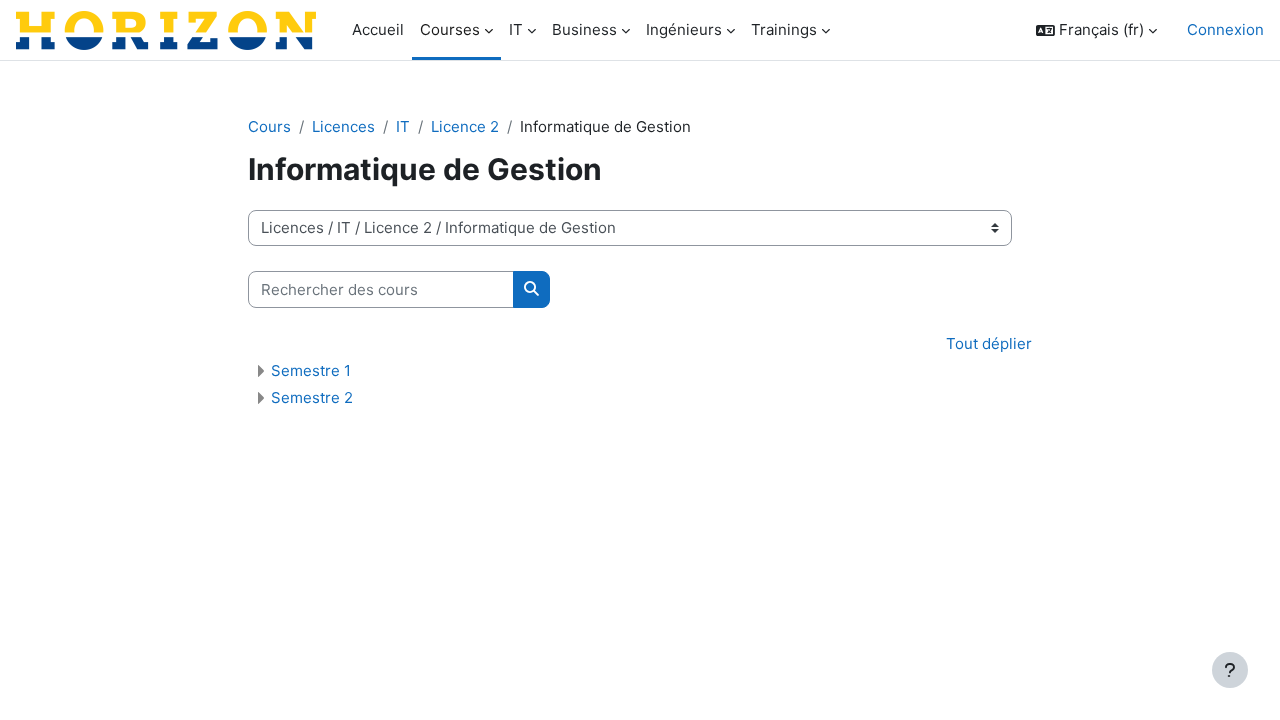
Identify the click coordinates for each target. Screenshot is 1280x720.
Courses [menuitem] (450, 29)
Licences (343, 126)
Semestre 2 (312, 397)
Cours (269, 126)
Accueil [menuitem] (378, 29)
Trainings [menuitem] (784, 29)
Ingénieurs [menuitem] (684, 29)
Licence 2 (465, 126)
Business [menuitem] (584, 29)
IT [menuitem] (516, 29)
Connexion (1225, 29)
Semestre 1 (311, 370)
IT (403, 126)
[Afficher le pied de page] (1230, 670)
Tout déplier (989, 343)
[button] (1096, 30)
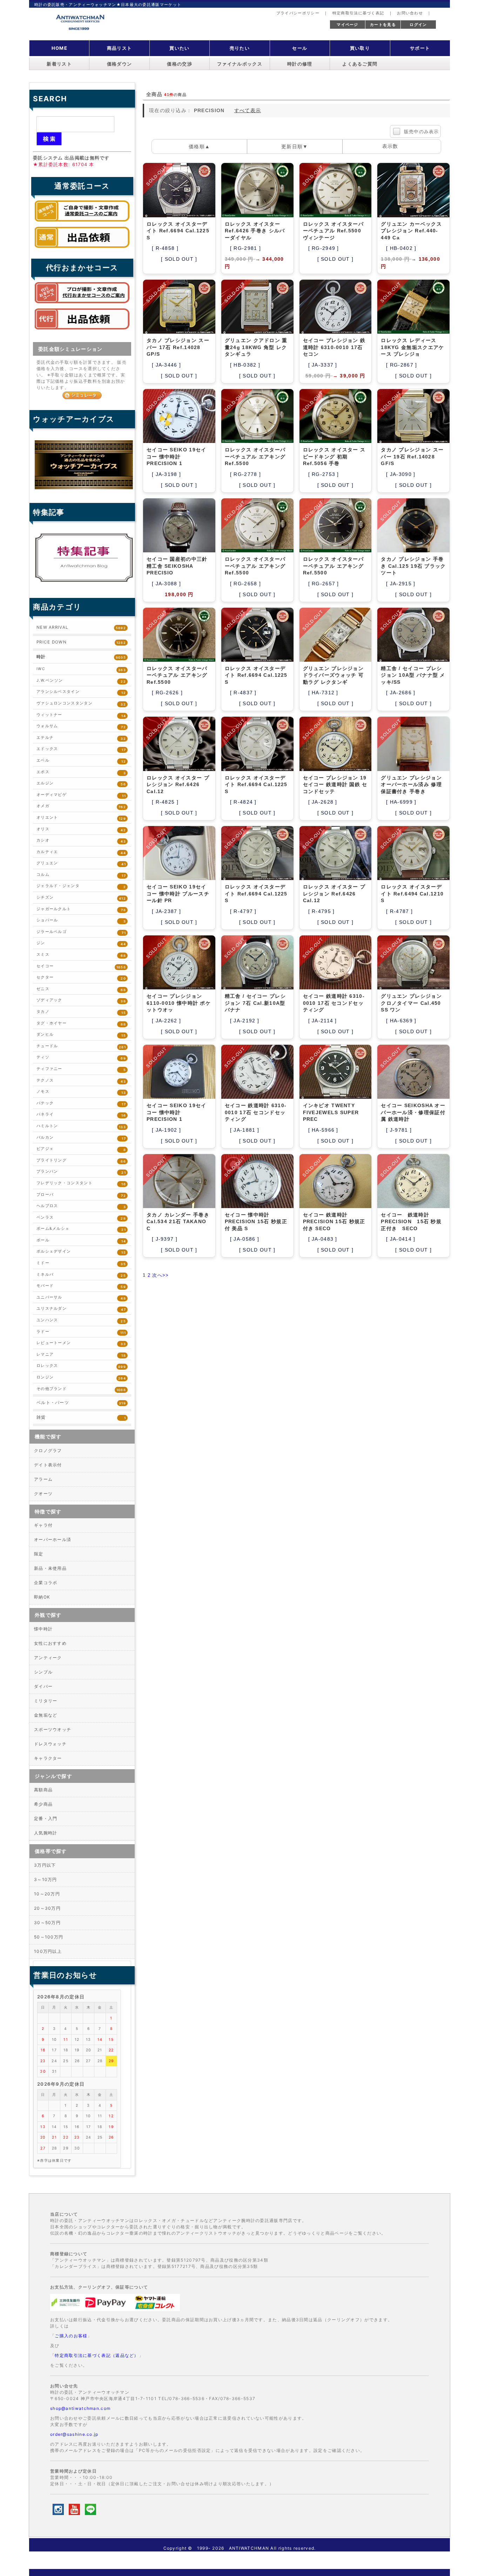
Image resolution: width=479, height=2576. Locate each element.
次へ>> (160, 1275)
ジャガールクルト (81, 909)
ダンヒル (81, 1034)
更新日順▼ (294, 146)
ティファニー (81, 1069)
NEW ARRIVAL (81, 627)
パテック (81, 1103)
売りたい (240, 48)
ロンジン (81, 1377)
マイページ (347, 24)
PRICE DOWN (81, 642)
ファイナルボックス (239, 64)
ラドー (81, 1332)
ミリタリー (46, 1700)
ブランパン (81, 1171)
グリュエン (81, 863)
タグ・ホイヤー (81, 1023)
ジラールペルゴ (81, 932)
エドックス (81, 749)
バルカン (81, 1137)
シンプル (43, 1672)
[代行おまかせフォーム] (82, 331)
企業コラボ (46, 1582)
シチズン (81, 897)
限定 (38, 1553)
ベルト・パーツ (81, 1402)
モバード (81, 1286)
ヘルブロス (81, 1206)
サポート (420, 48)
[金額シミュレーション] (82, 395)
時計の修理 (299, 64)
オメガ (81, 806)
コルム (81, 875)
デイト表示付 (48, 1464)
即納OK (42, 1597)
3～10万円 (45, 1879)
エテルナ (81, 738)
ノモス (81, 1092)
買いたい (179, 48)
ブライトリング (81, 1160)
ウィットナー (81, 715)
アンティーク (48, 1657)
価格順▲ (199, 146)
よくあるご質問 (359, 64)
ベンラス (81, 1217)
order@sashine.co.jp (74, 2434)
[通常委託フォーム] (82, 249)
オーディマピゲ (81, 795)
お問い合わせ (410, 13)
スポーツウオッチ (52, 1729)
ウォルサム (81, 726)
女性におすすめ (50, 1643)
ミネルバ (81, 1274)
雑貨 (81, 1417)
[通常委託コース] (82, 223)
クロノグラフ (48, 1450)
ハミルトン (81, 1126)
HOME (59, 48)
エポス (81, 772)
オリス (81, 829)
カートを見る (383, 24)
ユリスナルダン (81, 1308)
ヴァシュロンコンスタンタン (81, 703)
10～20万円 (47, 1893)
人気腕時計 (46, 1832)
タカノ (81, 1012)
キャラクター (48, 1758)
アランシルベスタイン (81, 692)
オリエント (81, 817)
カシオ (81, 840)
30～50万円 (47, 1922)
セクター (81, 977)
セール (299, 48)
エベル (81, 760)
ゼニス (81, 989)
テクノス (81, 1080)
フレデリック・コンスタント (81, 1183)
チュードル (81, 1046)
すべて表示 (247, 110)
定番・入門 (46, 1818)
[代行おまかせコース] (82, 305)
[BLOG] (84, 582)
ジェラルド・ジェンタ (81, 886)
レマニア (81, 1354)
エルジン (81, 783)
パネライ (81, 1114)
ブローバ (81, 1195)
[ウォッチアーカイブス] (84, 489)
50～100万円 (48, 1937)
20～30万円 (47, 1908)
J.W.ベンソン (81, 680)
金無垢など (46, 1715)
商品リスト (119, 48)
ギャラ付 (43, 1525)
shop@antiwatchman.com (80, 2408)
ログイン (418, 24)
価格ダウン (119, 64)
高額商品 (43, 1789)
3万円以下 (45, 1865)
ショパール (81, 920)
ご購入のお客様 (71, 2335)
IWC (81, 669)
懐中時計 (43, 1628)
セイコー (81, 966)
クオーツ (43, 1493)
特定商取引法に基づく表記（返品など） (97, 2355)
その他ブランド (81, 1389)
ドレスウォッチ (50, 1743)
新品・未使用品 (50, 1568)
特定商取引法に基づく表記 (358, 13)
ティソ (81, 1057)
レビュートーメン (81, 1343)
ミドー (81, 1263)
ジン (81, 943)
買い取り (360, 48)
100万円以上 (48, 1951)
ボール (81, 1240)
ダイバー (43, 1686)
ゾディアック (81, 1000)
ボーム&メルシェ (81, 1229)
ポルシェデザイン (81, 1251)
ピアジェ (81, 1149)
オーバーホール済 (52, 1539)
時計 (81, 656)
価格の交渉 (179, 64)
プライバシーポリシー (297, 13)
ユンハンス (81, 1320)
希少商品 (43, 1804)
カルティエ (81, 852)
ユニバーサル (81, 1297)
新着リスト (59, 64)
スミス (81, 955)
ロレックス (81, 1366)
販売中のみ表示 (421, 131)
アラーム (43, 1479)
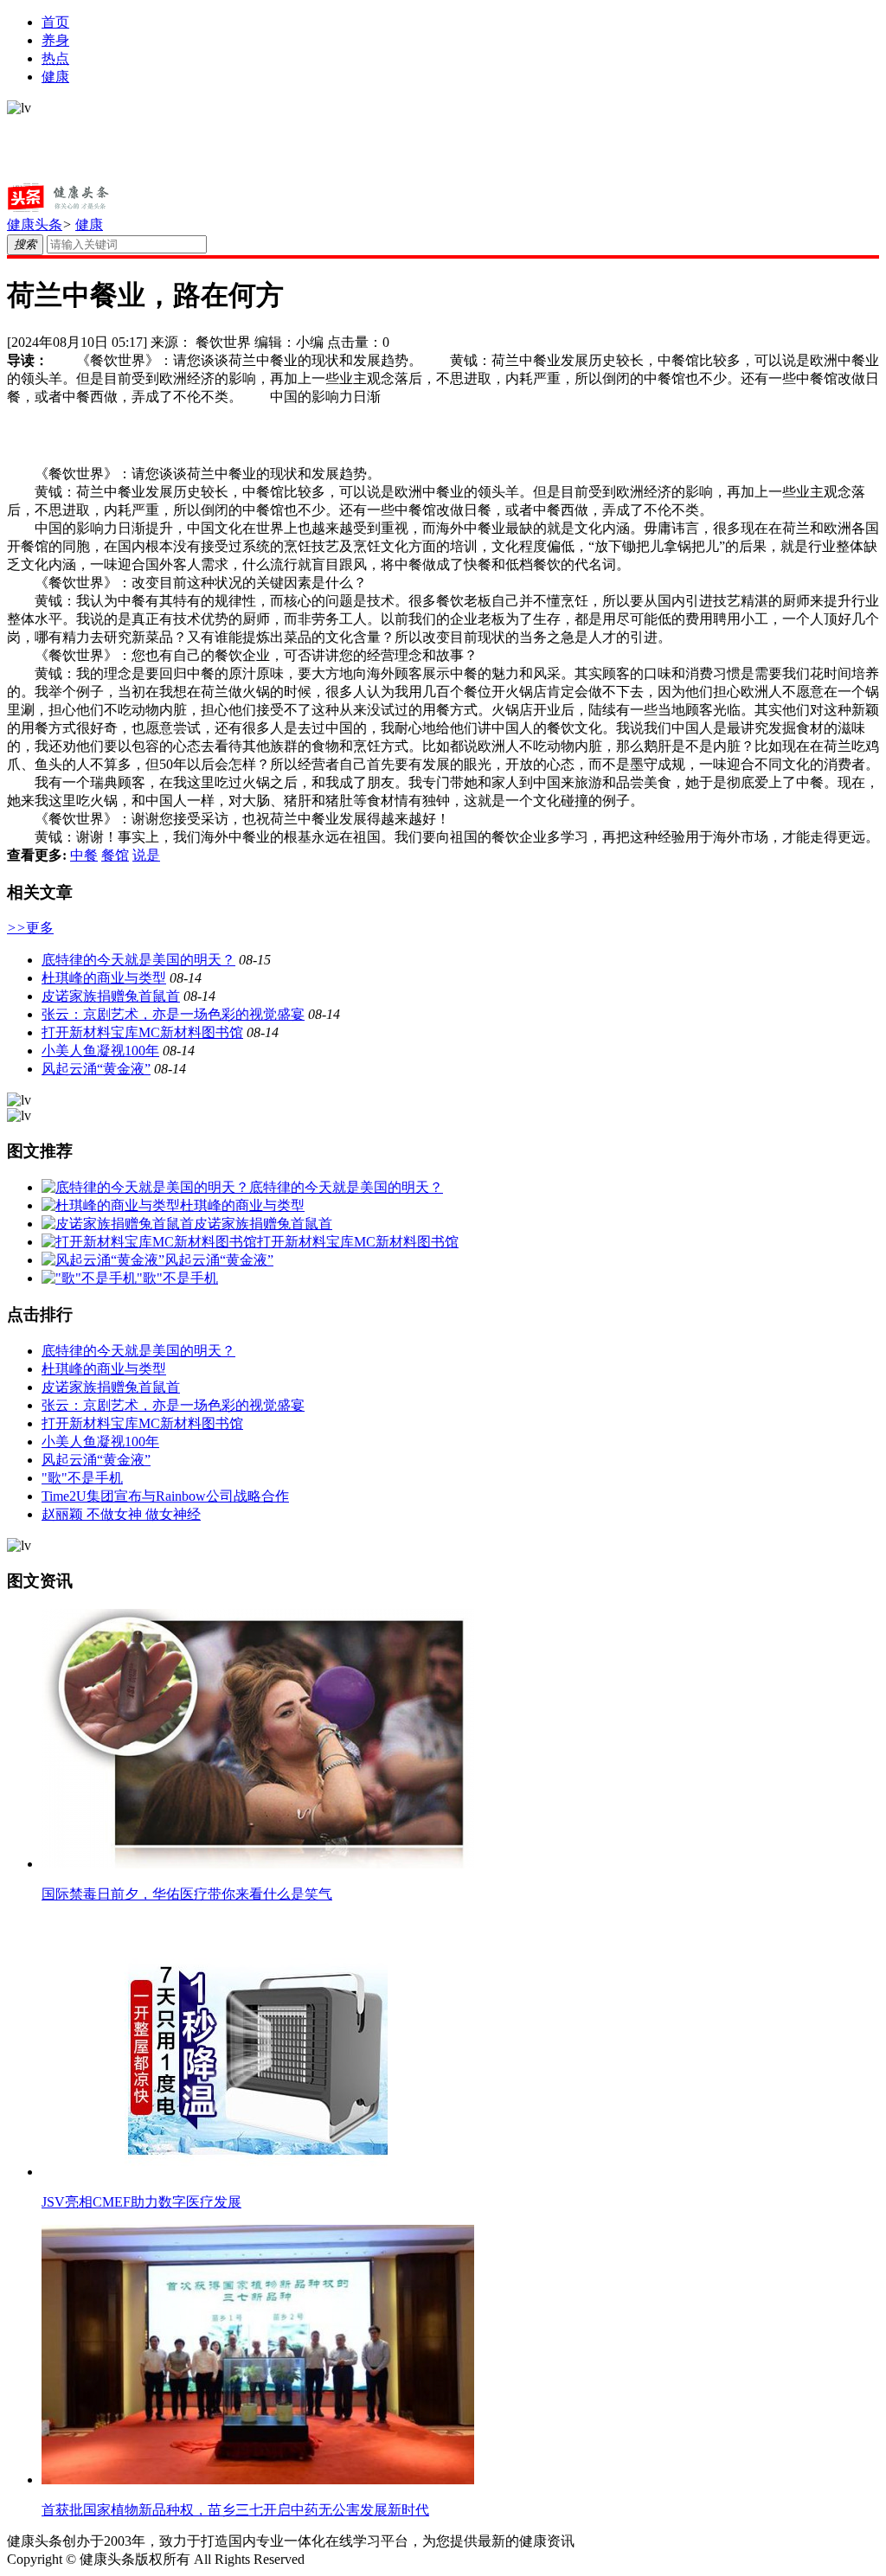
■ ■ ■ ■
- DIRECTIONS
Go to the line in the material above that contains "サポート (420, 48)" and copy exactly from there through the line that contains "[BLOG] (84, 582)", stopping after it.

- OUTPUT OF THE EXERCISE
サポート (420, 48)
[金額シミュレーション] (82, 395)
時計の修理 (299, 64)
オメガ (81, 806)
コルム (81, 875)
デイト表示付 (48, 1464)
即納OK (42, 1597)
3～10万円 (45, 1879)
エテルナ (81, 738)
ノモス (81, 1092)
買いたい (179, 48)
ブライトリング (81, 1160)
ウィットナー (81, 715)
アンティーク (48, 1657)
価格順▲ (199, 146)
よくあるご質問 (359, 64)
ベンラス (81, 1217)
order@sashine.co.jp (74, 2434)
[通常委託フォーム] (82, 249)
オーディマピゲ (81, 795)
お問い合わせ (410, 13)
スポーツウオッチ (52, 1729)
ウォルサム (81, 726)
女性におすすめ (50, 1643)
ミネルバ (81, 1274)
雑貨 (81, 1417)
[通常委託コース] (82, 223)
クロノグラフ (48, 1450)
ハミルトン (81, 1126)
HOME (59, 48)
エポス (81, 772)
オリス (81, 829)
カートを見る (383, 24)
ユリスナルダン (81, 1308)
ヴァシュロンコンスタンタン (81, 703)
10～20万円 (47, 1893)
人気腕時計 (46, 1832)
タカノ (81, 1012)
キャラクター (48, 1758)
アランシルベスタイン (81, 692)
オリエント (81, 817)
カシオ (81, 840)
30～50万円 (47, 1922)
セクター (81, 977)
セール (299, 48)
エベル (81, 760)
ゼニス (81, 989)
テクノス (81, 1080)
フレデリック・コンスタント (81, 1183)
チュードル (81, 1046)
すべて表示 (247, 110)
定番・入門 (46, 1818)
[代行おまかせコース] (82, 305)
[BLOG] (84, 582)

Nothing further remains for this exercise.